▸ **Exercise objective**
The part below that opens with the line containing "384x468 pixels. Task: Select" and closes with the line containing "Task: Click the '4" should be copied exactly, minus any pictures.

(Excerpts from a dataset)
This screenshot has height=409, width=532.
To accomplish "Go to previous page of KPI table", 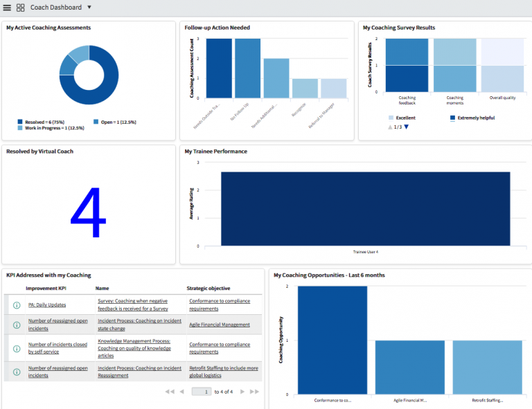I will point(181,392).
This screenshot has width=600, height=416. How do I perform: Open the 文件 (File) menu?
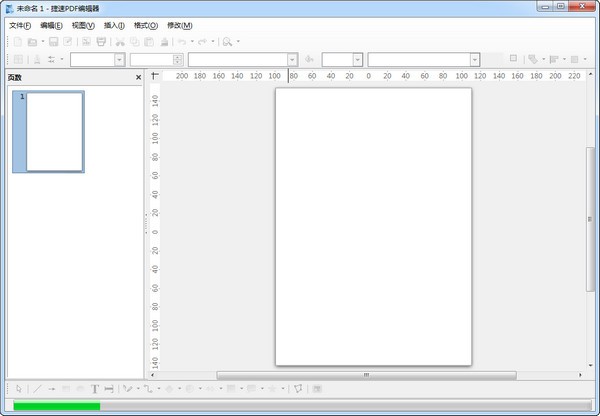(x=20, y=25)
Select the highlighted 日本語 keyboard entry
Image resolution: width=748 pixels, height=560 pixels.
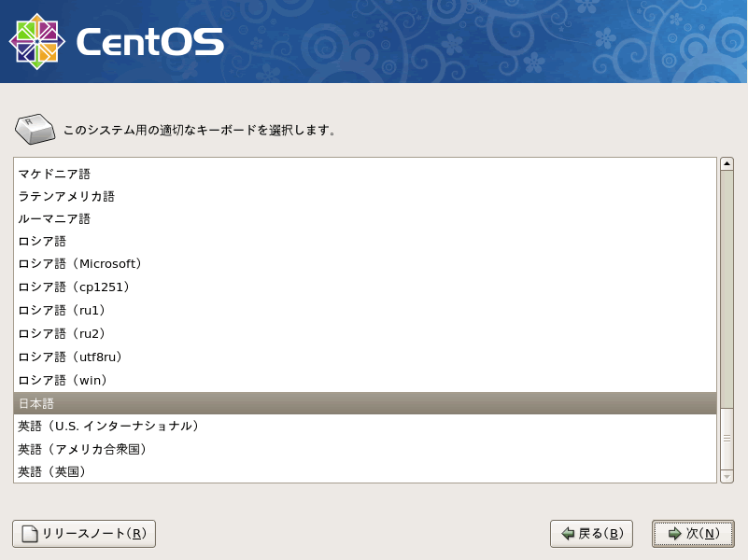tap(37, 403)
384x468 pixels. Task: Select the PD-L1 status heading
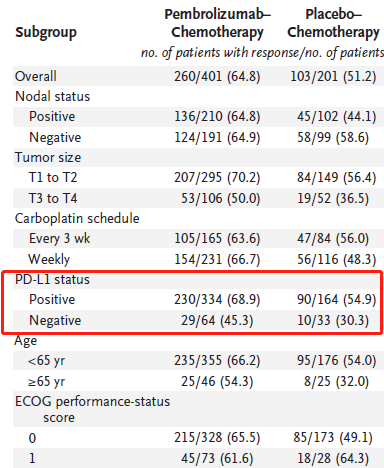click(x=52, y=279)
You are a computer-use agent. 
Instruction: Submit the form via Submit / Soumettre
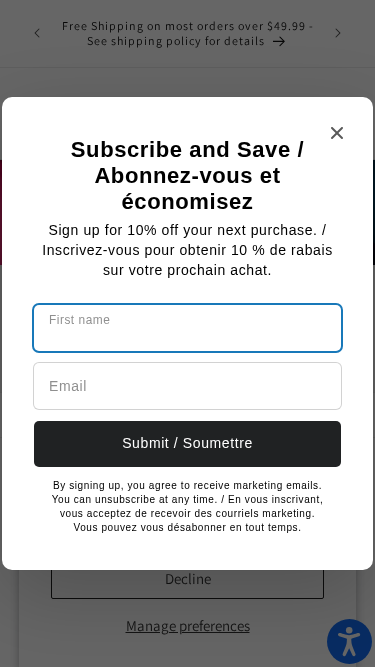pos(188,444)
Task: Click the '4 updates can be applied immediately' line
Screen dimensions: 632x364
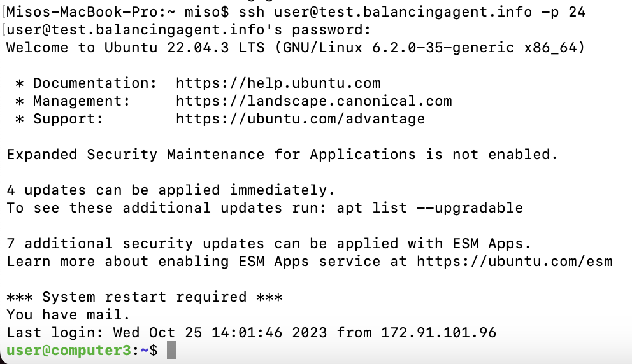Action: coord(171,190)
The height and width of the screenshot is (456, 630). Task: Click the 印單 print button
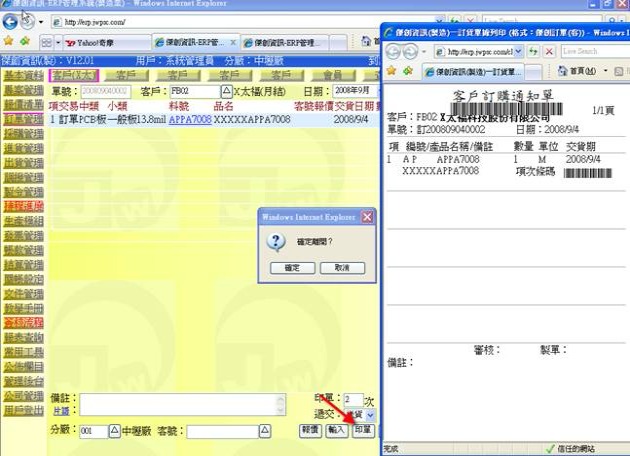[x=363, y=430]
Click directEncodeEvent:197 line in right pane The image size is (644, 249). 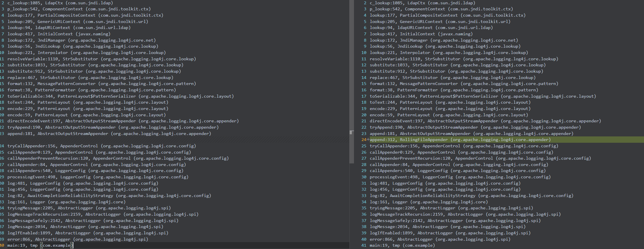point(485,121)
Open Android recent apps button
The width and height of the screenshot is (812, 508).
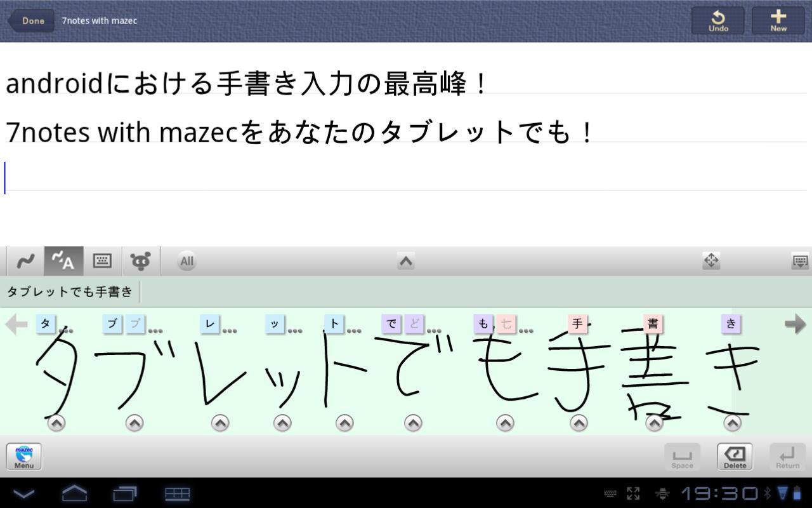(x=125, y=493)
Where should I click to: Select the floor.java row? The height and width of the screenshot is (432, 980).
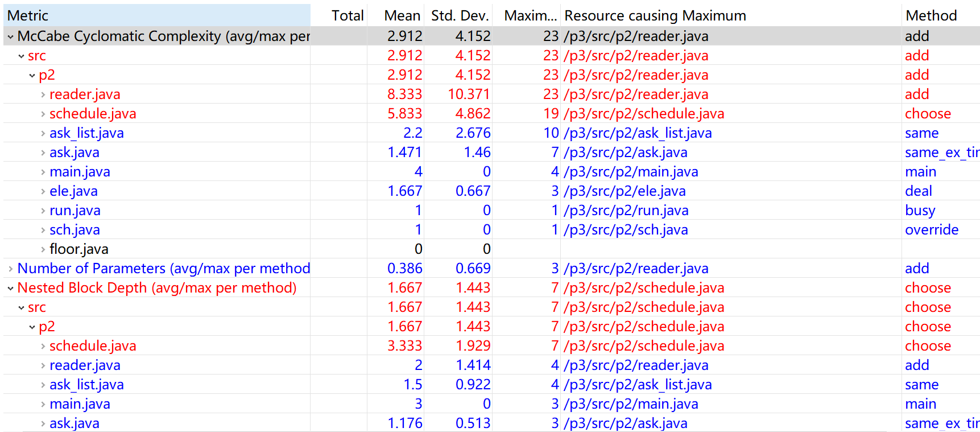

▸ **Task solution**
384x468 pixels. Task: Select the PD-L1 status heading
click(x=52, y=279)
You are a computer-use agent. 
Instruction: Submit the form via Submit / Soumettre
pos(188,444)
Task: Click the '4 updates can be applied immediately' line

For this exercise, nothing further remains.